El cine en los pueblos

    04 sep 2017 / 13:31 H.

    Un privilegio de haber nacido a mediados del siglo XX es que mi generación disfrutó, tal vez como ninguna otra, del séptimo arte en su época dorada. Y no lo afirmo desde una perspectiva prepotente, sería estúpido vanagloriarse de algo casual. Simplemente, fue así. Tan verdad como que la educación tardofranquista y la Iglesia católica nos jodieron la adolescencia y el despertar a la vida. En los pueblos perdidos de Jaén, cuando la televisión apenas llegaba a los hogares, cuando no existía internet, ni redes sociales, ni vídeos, ni pirateo, ni youtube que llevarse a la vista, el cine constituyó, junto a los libros, los tebeos y la radio, la gran válvula de escape, el refugio para la fantasía de niños y mayores. También era fuente esencial de propaganda del régimen: Franco inauguraba pantanos en el No-Do, Di Stéfano y su equipo arrasaban en Europa, las faenas de Dominguín encandilaban a las primeras turistas suecas y a los astros americanos: Hemingway, Ava Gardner, Grace Kelly, Cary Grant... ¡Qué hermosa y triunfante resultaba aquella España, tan rabiosamente diferente, bajo la guía esplendente del ministro de turismo Fraga Iribarne!

    Aunque la nostalgia es un error, reconozcamos que aquella etapa sombría también albergó sus luces... Ninguna comparable a la magia de las potentes lámparas de carbones que cada noche se encendían en cien pueblos, alegrando una sociedad aburrida y asustada. Deseosa también de asomarse a una vida mejor, trepidante, poblada de lujos antiguos y cartón piedra, viajera hacia las minas del Rey Salomón, la suntuosidad de la Reina de Saba o al fabuloso mundo del circo. En casa carecíamos hasta de un retrete en condiciones, pero nos dejaba estupefactos la ropa interior de una gata sobre el tejado de cinz o el torso de un tal Paul Newman. El cine compensó entonces la vida ramplona, adocenada y sin horizonte, desde los más de 300 locales cinematográficos de nuestra provincia, fuera en Cabra del Santo Cristo, en Begíjar o en Pontones.

    La televisión primero, los cineclubes más tarde, Netflix ahora, tumbaron en tres asaltos al gigantón del cinematógrafo. ¿Es una pérdida, un retroceso, una catástrofe, una tragedia... o, sencillamente, lo que el viento se llevó? Cada cual lo contempla, lo vive, o lo sufre, según sus propios valores... Mas quienes nos consideramos hijos del cine, devotos de Orson Welles y de Jeanne Moreau, capillitas de Audrey Hepburn y Luchino Visconti, amantes irredentos de Sofía Loren y Marcello Mastroianni, seguidores de John Ford y de Bette Davis, adoradores de Dirk Bogarde, James Dean y Silvana Mangano, heréticos militantes en las filas de Coppola y Hitchcock, cómplices de Pasolini, Kubrick y Fassbinder, adoradores de Marisa Paredes y Almodóvar... nos sentimos perplejos, desheredados ante ese titánic que se hunde de manera irremediable.

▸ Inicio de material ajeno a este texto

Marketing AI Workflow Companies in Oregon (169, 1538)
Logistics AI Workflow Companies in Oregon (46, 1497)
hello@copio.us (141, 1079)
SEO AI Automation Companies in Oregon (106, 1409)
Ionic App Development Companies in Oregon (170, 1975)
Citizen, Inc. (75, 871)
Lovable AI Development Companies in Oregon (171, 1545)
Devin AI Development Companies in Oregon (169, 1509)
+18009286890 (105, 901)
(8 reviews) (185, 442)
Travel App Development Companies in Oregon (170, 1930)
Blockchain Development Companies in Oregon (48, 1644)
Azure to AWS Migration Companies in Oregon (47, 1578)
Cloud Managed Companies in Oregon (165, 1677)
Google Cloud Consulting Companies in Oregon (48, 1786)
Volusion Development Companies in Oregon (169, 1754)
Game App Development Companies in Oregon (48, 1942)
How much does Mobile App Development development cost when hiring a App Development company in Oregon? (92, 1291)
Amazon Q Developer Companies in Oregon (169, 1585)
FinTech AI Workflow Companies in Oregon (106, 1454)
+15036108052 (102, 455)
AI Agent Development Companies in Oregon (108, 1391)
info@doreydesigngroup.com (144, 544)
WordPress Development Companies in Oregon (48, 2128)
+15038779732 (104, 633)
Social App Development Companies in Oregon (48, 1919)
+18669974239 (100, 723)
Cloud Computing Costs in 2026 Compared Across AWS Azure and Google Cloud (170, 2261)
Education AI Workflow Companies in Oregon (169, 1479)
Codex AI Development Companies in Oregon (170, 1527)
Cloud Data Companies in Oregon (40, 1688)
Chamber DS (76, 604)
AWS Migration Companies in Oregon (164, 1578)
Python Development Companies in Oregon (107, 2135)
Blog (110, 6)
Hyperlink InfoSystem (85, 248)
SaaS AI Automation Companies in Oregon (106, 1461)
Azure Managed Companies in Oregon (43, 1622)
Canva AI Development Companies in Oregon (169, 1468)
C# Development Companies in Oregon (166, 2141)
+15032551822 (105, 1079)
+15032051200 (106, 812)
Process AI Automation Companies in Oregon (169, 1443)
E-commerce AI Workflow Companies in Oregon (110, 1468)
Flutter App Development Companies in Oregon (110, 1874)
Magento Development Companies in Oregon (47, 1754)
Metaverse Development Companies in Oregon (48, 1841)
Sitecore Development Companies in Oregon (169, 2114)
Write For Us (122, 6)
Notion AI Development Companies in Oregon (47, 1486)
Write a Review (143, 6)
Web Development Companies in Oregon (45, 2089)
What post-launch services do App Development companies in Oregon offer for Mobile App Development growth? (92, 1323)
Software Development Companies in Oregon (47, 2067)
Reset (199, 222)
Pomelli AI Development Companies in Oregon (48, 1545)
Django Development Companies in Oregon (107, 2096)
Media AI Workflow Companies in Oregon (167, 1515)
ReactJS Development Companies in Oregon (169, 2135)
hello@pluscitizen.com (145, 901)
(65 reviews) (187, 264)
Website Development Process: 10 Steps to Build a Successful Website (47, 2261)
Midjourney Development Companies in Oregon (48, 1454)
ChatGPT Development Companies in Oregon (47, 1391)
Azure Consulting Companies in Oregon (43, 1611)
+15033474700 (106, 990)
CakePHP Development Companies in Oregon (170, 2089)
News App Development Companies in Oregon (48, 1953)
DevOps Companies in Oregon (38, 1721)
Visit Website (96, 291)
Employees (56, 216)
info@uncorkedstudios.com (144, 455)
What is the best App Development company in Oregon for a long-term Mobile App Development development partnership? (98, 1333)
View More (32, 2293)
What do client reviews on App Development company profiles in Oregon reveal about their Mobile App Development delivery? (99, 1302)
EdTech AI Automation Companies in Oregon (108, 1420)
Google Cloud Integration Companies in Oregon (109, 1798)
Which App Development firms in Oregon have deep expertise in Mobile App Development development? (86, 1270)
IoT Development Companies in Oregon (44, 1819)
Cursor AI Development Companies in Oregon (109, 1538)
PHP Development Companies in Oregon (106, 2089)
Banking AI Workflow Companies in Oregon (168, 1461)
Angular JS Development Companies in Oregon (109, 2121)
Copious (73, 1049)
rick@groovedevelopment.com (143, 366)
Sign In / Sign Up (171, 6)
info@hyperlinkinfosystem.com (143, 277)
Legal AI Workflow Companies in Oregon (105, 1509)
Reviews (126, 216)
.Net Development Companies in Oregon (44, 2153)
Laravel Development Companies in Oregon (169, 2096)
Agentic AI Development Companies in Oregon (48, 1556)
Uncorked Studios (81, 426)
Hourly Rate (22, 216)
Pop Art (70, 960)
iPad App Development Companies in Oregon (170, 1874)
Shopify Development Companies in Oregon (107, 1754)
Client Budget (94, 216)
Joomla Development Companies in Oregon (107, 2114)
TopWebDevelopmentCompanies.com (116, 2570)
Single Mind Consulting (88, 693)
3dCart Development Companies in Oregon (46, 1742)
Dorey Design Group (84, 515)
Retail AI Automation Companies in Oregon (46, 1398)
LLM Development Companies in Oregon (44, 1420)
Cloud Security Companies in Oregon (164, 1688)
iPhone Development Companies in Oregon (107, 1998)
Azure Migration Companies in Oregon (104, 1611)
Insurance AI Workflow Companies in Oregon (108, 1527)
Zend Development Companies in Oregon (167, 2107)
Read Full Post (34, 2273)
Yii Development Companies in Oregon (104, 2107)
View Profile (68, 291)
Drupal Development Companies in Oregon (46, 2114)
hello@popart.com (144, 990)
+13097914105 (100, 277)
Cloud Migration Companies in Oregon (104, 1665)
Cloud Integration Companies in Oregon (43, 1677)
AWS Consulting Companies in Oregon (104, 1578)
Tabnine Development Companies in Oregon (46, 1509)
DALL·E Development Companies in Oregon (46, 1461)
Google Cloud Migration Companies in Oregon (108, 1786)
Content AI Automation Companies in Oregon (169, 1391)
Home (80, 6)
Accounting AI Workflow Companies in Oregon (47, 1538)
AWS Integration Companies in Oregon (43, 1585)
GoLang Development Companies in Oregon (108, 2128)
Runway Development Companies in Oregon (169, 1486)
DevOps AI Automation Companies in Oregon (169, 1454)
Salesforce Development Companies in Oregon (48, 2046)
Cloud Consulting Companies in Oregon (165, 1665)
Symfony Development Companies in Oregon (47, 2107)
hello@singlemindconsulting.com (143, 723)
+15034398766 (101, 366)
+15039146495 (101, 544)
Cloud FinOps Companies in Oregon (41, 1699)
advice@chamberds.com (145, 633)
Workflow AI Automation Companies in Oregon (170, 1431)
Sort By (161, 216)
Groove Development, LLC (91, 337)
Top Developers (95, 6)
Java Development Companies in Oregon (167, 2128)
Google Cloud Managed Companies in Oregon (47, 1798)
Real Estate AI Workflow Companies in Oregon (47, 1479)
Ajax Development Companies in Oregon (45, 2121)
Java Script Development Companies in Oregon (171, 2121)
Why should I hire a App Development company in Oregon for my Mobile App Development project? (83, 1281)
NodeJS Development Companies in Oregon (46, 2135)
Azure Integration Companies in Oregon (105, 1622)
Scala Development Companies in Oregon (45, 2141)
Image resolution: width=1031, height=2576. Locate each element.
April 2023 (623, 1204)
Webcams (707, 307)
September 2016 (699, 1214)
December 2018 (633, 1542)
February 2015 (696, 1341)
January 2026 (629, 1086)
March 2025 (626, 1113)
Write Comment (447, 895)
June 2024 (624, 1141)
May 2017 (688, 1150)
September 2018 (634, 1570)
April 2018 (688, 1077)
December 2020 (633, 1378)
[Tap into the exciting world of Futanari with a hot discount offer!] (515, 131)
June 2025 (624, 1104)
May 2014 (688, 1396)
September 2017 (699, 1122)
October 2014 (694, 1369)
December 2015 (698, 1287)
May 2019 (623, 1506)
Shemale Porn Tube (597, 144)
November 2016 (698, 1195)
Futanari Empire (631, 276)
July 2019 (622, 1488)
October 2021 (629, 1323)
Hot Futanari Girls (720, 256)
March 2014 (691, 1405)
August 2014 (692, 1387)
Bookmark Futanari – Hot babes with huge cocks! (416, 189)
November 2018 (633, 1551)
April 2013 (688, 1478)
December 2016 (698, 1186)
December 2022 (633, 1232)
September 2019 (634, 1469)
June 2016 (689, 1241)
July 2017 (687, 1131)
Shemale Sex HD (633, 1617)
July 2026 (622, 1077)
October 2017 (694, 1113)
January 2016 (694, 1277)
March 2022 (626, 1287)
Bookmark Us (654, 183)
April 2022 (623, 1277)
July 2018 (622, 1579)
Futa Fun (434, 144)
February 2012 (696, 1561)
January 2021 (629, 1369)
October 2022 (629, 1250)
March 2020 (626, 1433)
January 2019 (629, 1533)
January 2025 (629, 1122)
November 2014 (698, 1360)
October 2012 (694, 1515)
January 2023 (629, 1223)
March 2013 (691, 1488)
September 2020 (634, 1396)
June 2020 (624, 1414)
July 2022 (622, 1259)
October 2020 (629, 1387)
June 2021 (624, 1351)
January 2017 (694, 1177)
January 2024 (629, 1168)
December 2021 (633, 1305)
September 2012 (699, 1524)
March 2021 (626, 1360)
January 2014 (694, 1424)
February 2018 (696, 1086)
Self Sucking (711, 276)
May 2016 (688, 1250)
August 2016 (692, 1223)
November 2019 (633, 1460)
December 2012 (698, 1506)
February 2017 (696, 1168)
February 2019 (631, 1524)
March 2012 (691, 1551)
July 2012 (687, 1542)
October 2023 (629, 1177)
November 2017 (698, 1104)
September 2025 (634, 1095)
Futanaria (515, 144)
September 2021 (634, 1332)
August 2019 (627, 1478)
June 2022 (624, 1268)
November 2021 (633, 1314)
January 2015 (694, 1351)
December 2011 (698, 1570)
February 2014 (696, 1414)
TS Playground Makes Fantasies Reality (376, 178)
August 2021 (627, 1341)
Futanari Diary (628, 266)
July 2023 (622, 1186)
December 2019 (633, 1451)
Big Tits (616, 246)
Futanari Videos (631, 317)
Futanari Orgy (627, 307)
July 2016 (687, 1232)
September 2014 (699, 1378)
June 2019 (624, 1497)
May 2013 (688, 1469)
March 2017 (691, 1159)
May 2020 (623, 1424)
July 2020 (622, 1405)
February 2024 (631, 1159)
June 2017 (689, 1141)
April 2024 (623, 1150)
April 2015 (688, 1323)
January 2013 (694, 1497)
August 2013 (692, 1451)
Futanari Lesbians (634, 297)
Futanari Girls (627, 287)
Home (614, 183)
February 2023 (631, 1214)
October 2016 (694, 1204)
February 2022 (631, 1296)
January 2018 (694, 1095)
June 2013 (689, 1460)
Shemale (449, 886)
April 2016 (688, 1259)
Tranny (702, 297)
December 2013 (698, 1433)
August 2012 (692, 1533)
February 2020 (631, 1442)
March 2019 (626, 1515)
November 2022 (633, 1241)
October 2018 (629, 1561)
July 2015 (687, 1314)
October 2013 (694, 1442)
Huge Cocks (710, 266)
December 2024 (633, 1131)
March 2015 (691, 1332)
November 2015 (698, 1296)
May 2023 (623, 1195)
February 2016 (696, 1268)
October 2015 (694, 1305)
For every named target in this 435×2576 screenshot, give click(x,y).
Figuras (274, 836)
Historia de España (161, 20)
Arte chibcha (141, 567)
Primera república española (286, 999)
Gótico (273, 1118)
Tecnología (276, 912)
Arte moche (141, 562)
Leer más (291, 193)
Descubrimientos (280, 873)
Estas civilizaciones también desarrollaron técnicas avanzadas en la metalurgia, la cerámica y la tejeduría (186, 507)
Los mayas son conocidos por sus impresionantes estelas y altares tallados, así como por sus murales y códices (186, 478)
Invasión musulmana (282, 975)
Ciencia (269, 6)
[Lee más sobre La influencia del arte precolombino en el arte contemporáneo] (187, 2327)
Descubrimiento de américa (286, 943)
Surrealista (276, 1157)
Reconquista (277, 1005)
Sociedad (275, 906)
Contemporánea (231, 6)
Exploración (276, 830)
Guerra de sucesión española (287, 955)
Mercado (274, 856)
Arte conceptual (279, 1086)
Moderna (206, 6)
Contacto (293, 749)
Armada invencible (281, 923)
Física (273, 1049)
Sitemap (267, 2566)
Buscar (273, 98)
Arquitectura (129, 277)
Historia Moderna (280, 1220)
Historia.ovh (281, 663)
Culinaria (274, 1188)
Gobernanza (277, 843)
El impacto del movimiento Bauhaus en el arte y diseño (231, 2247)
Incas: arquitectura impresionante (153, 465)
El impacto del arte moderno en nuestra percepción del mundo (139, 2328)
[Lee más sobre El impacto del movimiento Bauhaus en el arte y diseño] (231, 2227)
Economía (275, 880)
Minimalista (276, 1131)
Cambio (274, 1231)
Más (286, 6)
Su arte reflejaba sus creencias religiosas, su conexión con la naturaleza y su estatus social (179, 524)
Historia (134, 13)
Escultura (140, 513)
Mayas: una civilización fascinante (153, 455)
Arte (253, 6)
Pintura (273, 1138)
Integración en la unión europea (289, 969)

    Por eso agradecemos tanto que el cine de pantalla grande regrese con el verano a los pueblos de Jaén, impulsado desde la Diputación. Se trata de una apuesta lúdica, al tiempo que supone un proyecto educativo de primer orden. En una apuesta didáctica diáfana: que las gentes de ahora, absorbidas por la contemplación de “Juego de tronos “ o “Narcos” en la pantalla de su ordenador o teléfono móvil, comprueben el abismo existente entre esas incómodas microvisiones y el disfrute gozoso, en una pantalla de veintitantos metros cuadrados, acompañado por unos efectos sonoros a la altura de las imágenes. Porque en cine el tamaño sí que importa. Y mucho.

    En España está casi todo por hacer en lo referente a la educación cinematográfica. Resulta penoso que para la mayoría de nuestros adolescentes Buñuel, Berlanga, Bardem (Juan Antonio), Saura, Erice, Picazo o Pilar Miró sean desconocidos. ¿A cuándo esperamos para que el cine entre de lleno en los programas escolares? ¿Cuándo superaremos el analfabetismo galopante de los jóvenes en lo tocante a la historia del séptimo arte? El torreño Baltasar Garzón evocaba en el Fotogramas de agosto los tiempos infantiles de “Esa voz es una mina”, “El pequeño ruiseñor” o “El Cid”... Entonces la gran pantalla nos transportaba al paraíso de los sueños. Ahora vamos hacia atrás. Digo yo.